The Democratic National Convention certainly left me scratching my head. The narrative the party pushed was that Kamala Harris was this immensely popular figure, the second coming of Barack Obama if you will. How is it possible that the party that rejected Harris, the least popular vice president in the history of polling, as a presidential candidate four years earlier so easily canonized her? It was all phony, and that's why she'll eventually crash in the polls.
I'm not trying to give you a false sense of confidence. Harris could win if we let our guard down. However, the foundation for her campaign is extremely weak, and we only need to look to the Democrats to see why.
Concerns about Kamala's weakness go way back. Former Sen. Chris Dodd (D-Conn.), a key Joe Biden advisor, had serious reservations about Harris and actively worked to prevent Biden from selecting her as the vice-presidential nominee.
Even after she became vice president, concerns about Kamala continued, especially as the 2024 campaign heated up. In February 2023, The New York Times reported that some of Biden's supporters were concerned that Harris could be a political liability for the ticket largely due to her limited list of accomplishments.

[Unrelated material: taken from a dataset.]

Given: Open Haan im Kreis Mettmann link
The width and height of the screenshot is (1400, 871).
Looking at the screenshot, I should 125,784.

In September, Eric Levitz argued in New York Magazine that Biden should "drop Kamala Harris" because of her poor approval ratings and negative public perceptions of her competence. He predicted that her numbers would worsen in the presidential spotlight, citing how Hillary Clinton's popularity plummeted during her presidential campaign.

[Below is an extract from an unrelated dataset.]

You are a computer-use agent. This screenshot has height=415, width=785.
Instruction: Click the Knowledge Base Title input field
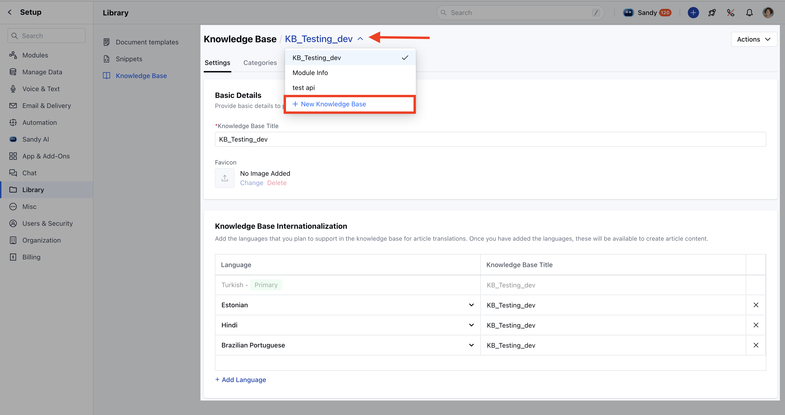pos(490,139)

“These disastrous polls have some arguing for ditching President Biden and mounting a serious alternative candidate. California Governor Gavin Newsom’s name has been floated in this context. But this would be a mistake,” Newsweek editor-at-large Tom Roger wrote last year. “The Democrats shouldn’t replace President Biden; they should replace Vice President Kamala Harris, who is even more unpopular, and who would replace President Biden in the event of an unfortunate circumstance related to his age and capabilities.”
Related: Here's Why Dem Pollsters Are Panicking About Kamala Harris’s Campaign
It wasn't just the media that was worried about Harris, either. CNN reported in March of last year that Democrat Party leaders were concerned she, not Biden, was hurting the party's ticket. "Multiple Democratic leaders contend that if people don’t start feeling more positive about the next person in the line of succession, they might turn away from the ticket entirely," the report said. Just six months ago, Douglas MacKinnon, a former White House and Pentagon official, disclosed that he had spoken with several "high-level Democrats" and discovered that not a single one of them wanted Harris on the ticket.

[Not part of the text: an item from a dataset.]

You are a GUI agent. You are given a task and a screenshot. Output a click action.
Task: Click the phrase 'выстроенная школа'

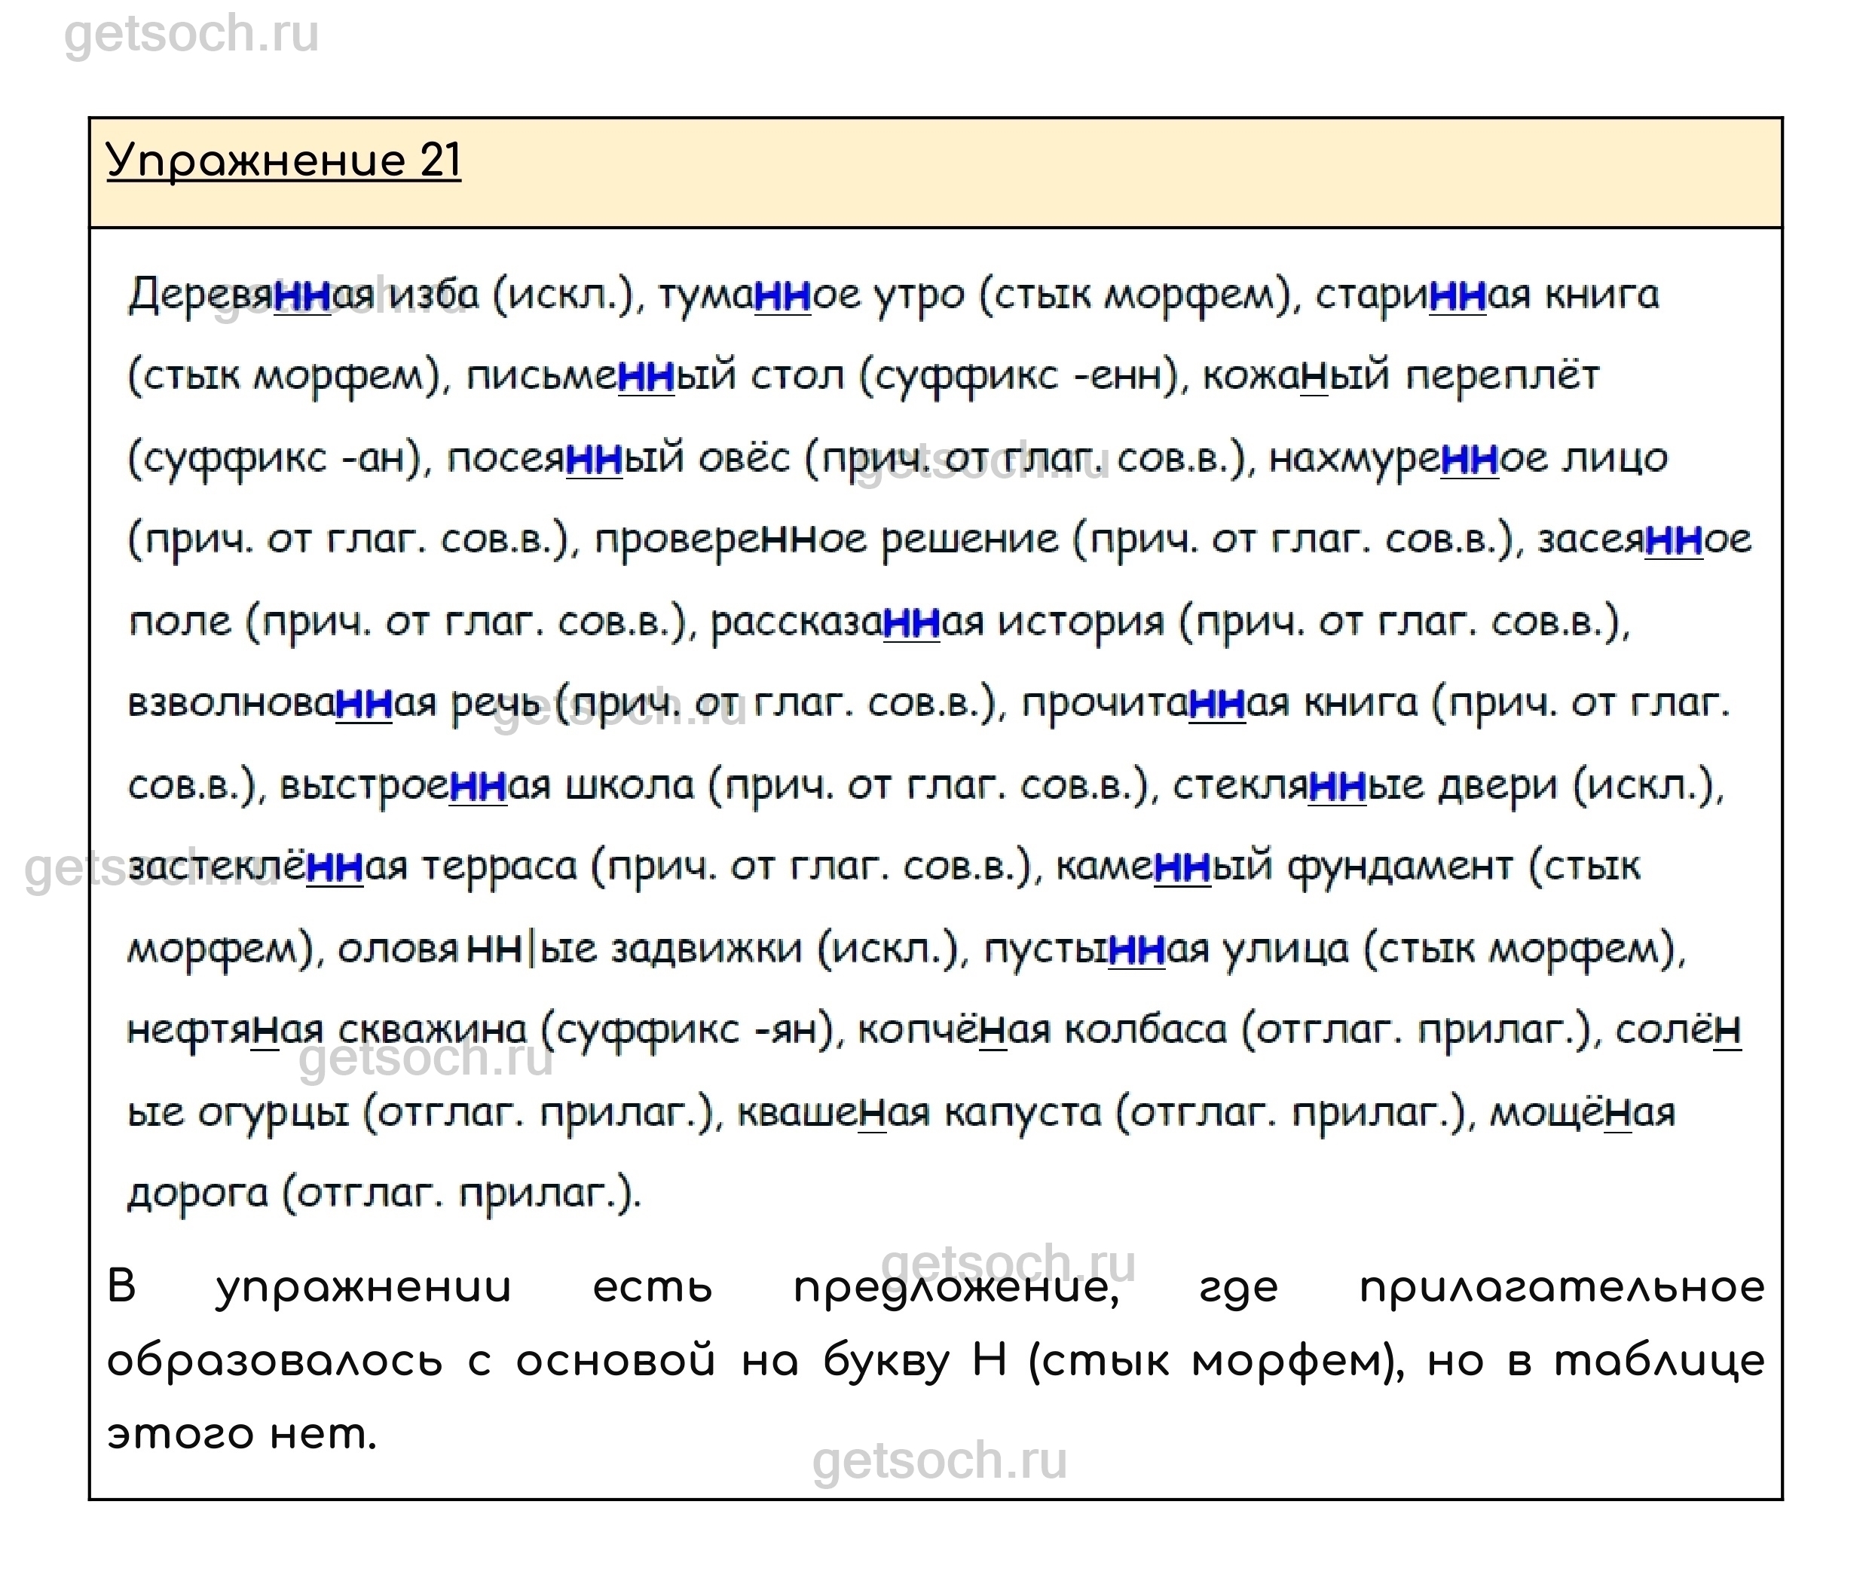coord(486,786)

You can see why Barack Obama and Nancy Pelosi didn't immediately endorse her after Biden dropped out. Now we're expected to believe that there's all this enthusiasm for Kamala today. There's a reason why Democratic voters rejected her first presidential campaign. There's a reason she is a historically unpopular vice president. There's a reason why so many on the left wanted her, not Biden, off the ticket. And those are the reasons Kamala's "sugar high" in the polls will fade.